● **Activity**
What you return must be every line from the beginning of the data through the line holding "Task: Select the circle zoom magnifier icon", unchanged.

====== Input data

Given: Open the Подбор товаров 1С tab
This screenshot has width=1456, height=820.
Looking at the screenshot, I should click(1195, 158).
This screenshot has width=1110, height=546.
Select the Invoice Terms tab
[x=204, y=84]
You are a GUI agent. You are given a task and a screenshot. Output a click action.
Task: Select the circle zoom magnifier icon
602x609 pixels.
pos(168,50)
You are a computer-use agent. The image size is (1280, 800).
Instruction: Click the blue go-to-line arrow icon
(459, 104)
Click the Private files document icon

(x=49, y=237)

============

● **Answer to this problem**
Given: Open the Подбор товаров 1С tab
This screenshot has width=1456, height=820.
Looking at the screenshot, I should click(1195, 158).
This screenshot has width=1110, height=546.
Select the Invoice Terms tab
[x=204, y=84]
You are a GUI agent. You are given a task and a screenshot. Output a click action.
Task: Select the circle zoom magnifier icon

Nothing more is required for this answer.